» **Problem description**
Lines that contain the string "will" are the ones to list; copy all of them from the records.

» **Data extract**
________________________________________

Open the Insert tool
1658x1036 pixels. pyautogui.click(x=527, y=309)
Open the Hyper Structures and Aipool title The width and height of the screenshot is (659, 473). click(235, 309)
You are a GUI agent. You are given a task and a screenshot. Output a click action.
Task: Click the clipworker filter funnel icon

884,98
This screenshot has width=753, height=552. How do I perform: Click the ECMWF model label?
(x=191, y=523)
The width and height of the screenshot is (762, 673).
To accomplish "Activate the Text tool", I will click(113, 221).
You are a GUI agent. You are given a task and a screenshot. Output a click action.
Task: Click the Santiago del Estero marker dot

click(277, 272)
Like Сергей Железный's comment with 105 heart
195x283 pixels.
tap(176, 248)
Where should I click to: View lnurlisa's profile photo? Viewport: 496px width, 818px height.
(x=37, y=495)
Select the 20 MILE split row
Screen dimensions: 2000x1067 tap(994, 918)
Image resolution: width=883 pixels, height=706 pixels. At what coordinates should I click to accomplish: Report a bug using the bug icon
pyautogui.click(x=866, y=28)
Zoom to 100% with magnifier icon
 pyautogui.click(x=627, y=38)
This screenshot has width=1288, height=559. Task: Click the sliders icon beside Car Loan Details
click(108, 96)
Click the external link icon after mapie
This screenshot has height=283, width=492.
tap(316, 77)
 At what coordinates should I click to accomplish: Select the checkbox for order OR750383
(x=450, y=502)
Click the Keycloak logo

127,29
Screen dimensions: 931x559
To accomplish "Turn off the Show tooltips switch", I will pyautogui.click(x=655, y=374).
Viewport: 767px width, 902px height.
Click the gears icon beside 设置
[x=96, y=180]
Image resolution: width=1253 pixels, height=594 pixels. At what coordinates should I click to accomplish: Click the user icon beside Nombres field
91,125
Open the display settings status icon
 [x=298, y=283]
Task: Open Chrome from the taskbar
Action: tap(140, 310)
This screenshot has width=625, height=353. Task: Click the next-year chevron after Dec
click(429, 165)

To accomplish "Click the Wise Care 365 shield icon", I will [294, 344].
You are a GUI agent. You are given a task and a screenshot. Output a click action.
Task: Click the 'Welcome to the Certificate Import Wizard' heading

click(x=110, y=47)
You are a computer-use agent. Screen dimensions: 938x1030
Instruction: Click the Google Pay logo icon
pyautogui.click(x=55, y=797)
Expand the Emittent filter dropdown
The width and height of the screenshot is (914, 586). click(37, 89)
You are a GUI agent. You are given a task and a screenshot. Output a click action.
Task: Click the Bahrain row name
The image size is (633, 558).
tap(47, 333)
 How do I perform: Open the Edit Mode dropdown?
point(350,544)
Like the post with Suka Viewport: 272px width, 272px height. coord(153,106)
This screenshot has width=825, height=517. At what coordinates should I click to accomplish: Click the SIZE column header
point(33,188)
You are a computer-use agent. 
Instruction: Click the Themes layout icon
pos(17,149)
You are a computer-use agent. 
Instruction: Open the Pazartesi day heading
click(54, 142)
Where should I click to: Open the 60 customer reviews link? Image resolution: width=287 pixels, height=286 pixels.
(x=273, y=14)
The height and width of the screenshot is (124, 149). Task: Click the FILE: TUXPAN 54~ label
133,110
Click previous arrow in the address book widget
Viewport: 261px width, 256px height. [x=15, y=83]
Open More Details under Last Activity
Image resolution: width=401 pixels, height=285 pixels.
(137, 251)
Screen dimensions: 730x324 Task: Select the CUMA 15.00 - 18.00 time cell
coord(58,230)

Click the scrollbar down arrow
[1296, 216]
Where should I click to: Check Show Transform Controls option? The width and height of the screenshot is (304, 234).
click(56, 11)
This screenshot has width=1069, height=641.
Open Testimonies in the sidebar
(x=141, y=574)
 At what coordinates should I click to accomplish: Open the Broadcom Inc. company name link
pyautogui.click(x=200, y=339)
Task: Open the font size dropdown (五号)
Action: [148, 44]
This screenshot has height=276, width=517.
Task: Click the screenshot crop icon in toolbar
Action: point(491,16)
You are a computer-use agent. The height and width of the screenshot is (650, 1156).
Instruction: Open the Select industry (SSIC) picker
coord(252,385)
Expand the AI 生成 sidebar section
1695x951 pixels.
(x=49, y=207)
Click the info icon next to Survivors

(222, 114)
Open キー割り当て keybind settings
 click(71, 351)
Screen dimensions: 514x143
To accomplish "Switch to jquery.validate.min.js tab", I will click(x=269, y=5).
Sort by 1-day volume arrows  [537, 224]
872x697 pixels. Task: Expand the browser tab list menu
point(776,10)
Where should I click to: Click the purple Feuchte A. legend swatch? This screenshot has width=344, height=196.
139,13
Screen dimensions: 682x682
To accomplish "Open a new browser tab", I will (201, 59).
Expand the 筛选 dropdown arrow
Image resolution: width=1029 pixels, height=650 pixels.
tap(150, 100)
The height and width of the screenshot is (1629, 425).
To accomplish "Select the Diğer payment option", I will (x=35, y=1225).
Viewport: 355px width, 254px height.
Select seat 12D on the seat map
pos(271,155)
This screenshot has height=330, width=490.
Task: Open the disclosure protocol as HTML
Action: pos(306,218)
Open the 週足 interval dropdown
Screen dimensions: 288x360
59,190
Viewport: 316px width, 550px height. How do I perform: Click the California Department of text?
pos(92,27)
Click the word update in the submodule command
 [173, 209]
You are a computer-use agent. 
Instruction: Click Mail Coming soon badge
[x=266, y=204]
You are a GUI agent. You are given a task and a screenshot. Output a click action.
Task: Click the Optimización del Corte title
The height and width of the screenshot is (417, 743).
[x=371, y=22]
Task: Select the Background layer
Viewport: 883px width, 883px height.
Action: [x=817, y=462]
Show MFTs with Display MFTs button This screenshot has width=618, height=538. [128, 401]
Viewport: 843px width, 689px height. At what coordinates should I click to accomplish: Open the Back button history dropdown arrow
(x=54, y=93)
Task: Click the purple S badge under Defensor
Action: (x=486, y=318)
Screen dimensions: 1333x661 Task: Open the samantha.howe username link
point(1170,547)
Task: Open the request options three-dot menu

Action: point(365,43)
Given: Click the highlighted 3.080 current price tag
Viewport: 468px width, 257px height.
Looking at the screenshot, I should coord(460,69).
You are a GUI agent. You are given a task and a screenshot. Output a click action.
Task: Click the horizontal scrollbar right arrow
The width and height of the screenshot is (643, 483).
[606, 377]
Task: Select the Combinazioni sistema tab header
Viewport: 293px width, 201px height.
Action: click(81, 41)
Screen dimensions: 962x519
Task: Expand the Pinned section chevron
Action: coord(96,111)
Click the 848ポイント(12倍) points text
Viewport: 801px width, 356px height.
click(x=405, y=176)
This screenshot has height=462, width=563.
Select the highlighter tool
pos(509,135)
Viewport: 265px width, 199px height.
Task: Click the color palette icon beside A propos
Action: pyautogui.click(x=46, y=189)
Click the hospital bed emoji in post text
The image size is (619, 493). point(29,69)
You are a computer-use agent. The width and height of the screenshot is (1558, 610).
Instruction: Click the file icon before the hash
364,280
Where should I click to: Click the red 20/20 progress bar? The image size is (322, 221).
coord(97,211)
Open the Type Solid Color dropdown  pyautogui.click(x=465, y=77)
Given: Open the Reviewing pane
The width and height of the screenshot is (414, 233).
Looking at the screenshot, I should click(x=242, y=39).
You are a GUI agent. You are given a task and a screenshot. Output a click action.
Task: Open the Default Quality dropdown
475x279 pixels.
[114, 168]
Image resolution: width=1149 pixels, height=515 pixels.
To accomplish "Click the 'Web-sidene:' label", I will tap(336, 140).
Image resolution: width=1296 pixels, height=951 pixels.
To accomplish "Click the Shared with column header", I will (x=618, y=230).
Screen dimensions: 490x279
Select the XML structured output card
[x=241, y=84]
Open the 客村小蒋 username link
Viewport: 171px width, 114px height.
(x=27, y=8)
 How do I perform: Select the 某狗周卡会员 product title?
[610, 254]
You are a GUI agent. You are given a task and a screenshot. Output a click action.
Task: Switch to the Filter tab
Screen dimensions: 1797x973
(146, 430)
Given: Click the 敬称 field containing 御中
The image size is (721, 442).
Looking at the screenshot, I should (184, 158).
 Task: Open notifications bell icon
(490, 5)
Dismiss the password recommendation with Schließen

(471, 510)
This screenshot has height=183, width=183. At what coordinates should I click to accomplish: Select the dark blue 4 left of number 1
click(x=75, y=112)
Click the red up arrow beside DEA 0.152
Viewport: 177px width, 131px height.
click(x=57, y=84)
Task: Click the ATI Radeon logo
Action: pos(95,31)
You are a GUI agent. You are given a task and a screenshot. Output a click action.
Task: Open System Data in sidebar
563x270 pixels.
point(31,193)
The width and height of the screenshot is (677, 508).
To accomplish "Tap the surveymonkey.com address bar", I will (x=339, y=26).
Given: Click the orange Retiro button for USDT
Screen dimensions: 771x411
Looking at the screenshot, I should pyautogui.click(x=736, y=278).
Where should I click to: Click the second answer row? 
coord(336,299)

________________________________________

» **Response to this exercise**
To accomplish "Activate the Text tool", I will click(113, 221).
To accomplish "Turn off the Show tooltips switch", I will pyautogui.click(x=655, y=374).
To accomplish "Click the Wise Care 365 shield icon", I will [294, 344].
To accomplish "Switch to jquery.validate.min.js tab", I will click(x=269, y=5).
To accomplish "Open a new browser tab", I will (201, 59).
To accomplish "Select the Diğer payment option", I will (x=35, y=1225).
To accomplish "Click the 'Web-sidene:' label", I will tap(336, 140).
To accomplish "Click the Shared with column header", I will (x=618, y=230).
To accomplish "Tap the surveymonkey.com address bar", I will (x=339, y=26).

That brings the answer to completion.